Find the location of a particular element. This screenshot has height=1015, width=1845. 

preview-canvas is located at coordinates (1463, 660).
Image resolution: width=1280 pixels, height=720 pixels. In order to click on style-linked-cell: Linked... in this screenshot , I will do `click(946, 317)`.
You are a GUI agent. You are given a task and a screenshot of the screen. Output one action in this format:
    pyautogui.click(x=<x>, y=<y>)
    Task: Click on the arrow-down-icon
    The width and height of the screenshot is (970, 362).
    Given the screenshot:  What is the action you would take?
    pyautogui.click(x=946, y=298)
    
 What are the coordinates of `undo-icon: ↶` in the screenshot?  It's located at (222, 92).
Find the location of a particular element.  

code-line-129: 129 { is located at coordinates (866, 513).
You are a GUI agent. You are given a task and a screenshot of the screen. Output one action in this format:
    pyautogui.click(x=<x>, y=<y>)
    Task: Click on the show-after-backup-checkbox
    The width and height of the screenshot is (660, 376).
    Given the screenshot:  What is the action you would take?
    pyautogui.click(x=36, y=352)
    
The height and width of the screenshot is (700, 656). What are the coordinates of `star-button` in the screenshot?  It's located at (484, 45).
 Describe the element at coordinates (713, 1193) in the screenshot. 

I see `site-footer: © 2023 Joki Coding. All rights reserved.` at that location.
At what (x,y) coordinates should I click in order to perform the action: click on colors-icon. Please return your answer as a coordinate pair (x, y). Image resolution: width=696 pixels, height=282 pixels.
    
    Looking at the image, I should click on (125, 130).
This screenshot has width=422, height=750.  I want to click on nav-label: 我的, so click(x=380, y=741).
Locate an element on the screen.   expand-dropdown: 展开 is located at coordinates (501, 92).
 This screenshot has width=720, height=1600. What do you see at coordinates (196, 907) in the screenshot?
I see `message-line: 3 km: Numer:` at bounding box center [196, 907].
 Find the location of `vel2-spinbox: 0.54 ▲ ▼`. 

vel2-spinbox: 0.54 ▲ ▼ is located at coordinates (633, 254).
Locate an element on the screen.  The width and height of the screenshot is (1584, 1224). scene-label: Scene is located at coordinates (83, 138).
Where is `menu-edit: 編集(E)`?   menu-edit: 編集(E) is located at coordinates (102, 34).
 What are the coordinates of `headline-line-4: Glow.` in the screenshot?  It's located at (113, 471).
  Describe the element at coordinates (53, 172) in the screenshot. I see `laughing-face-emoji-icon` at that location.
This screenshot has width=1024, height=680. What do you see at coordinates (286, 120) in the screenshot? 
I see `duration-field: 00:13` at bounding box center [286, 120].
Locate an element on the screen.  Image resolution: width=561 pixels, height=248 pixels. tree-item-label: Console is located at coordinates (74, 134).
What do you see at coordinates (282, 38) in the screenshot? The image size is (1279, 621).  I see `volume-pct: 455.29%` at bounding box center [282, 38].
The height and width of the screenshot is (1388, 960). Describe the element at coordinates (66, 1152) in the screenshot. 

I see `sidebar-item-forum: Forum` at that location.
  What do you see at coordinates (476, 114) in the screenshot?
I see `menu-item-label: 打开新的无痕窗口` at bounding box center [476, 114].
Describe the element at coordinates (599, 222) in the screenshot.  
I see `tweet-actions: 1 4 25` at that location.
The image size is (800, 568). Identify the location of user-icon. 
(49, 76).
########
_Instructions to follow_:
Copy all of the data above word for word, without changing anything.

_Response area_:
Find the location of a particular element. This screenshot has height=1015, width=1845. 

preview-canvas is located at coordinates (1463, 660).
Image resolution: width=1280 pixels, height=720 pixels. In order to click on style-linked-cell: Linked... in this screenshot , I will do `click(946, 317)`.
You are a GUI agent. You are given a task and a screenshot of the screen. Output one action in this format:
    pyautogui.click(x=<x>, y=<y>)
    Task: Click on the arrow-down-icon
    The width and height of the screenshot is (970, 362).
    Given the screenshot:  What is the action you would take?
    pyautogui.click(x=946, y=298)
    
 What are the coordinates of `undo-icon: ↶` in the screenshot?  It's located at (222, 92).
Find the location of a particular element.  

code-line-129: 129 { is located at coordinates (866, 513).
You are a GUI agent. You are given a task and a screenshot of the screen. Output one action in this format:
    pyautogui.click(x=<x>, y=<y>)
    Task: Click on the show-after-backup-checkbox
    The width and height of the screenshot is (660, 376).
    Given the screenshot:  What is the action you would take?
    pyautogui.click(x=36, y=352)
    
The height and width of the screenshot is (700, 656). What are the coordinates of `star-button` in the screenshot?  It's located at (484, 45).
 Describe the element at coordinates (713, 1193) in the screenshot. 

I see `site-footer: © 2023 Joki Coding. All rights reserved.` at that location.
At what (x,y) coordinates should I click in order to perform the action: click on colors-icon. Please return your answer as a coordinate pair (x, y). Image resolution: width=696 pixels, height=282 pixels.
    
    Looking at the image, I should click on (125, 130).
This screenshot has width=422, height=750.  I want to click on nav-label: 我的, so click(x=380, y=741).
Locate an element on the screen.   expand-dropdown: 展开 is located at coordinates (501, 92).
 This screenshot has width=720, height=1600. What do you see at coordinates (196, 907) in the screenshot?
I see `message-line: 3 km: Numer:` at bounding box center [196, 907].
 Find the location of `vel2-spinbox: 0.54 ▲ ▼`. 

vel2-spinbox: 0.54 ▲ ▼ is located at coordinates (633, 254).
Locate an element on the screen.  The width and height of the screenshot is (1584, 1224). scene-label: Scene is located at coordinates (83, 138).
Where is `menu-edit: 編集(E)`?   menu-edit: 編集(E) is located at coordinates (102, 34).
 What are the coordinates of `headline-line-4: Glow.` in the screenshot?  It's located at (113, 471).
  Describe the element at coordinates (53, 172) in the screenshot. I see `laughing-face-emoji-icon` at that location.
This screenshot has width=1024, height=680. What do you see at coordinates (286, 120) in the screenshot? 
I see `duration-field: 00:13` at bounding box center [286, 120].
Locate an element on the screen.  Image resolution: width=561 pixels, height=248 pixels. tree-item-label: Console is located at coordinates (74, 134).
What do you see at coordinates (282, 38) in the screenshot? The image size is (1279, 621).  I see `volume-pct: 455.29%` at bounding box center [282, 38].
The height and width of the screenshot is (1388, 960). Describe the element at coordinates (66, 1152) in the screenshot. 

I see `sidebar-item-forum: Forum` at that location.
  What do you see at coordinates (476, 114) in the screenshot?
I see `menu-item-label: 打开新的无痕窗口` at bounding box center [476, 114].
Describe the element at coordinates (599, 222) in the screenshot.  
I see `tweet-actions: 1 4 25` at that location.
The image size is (800, 568). Identify the location of user-icon. 
(49, 76).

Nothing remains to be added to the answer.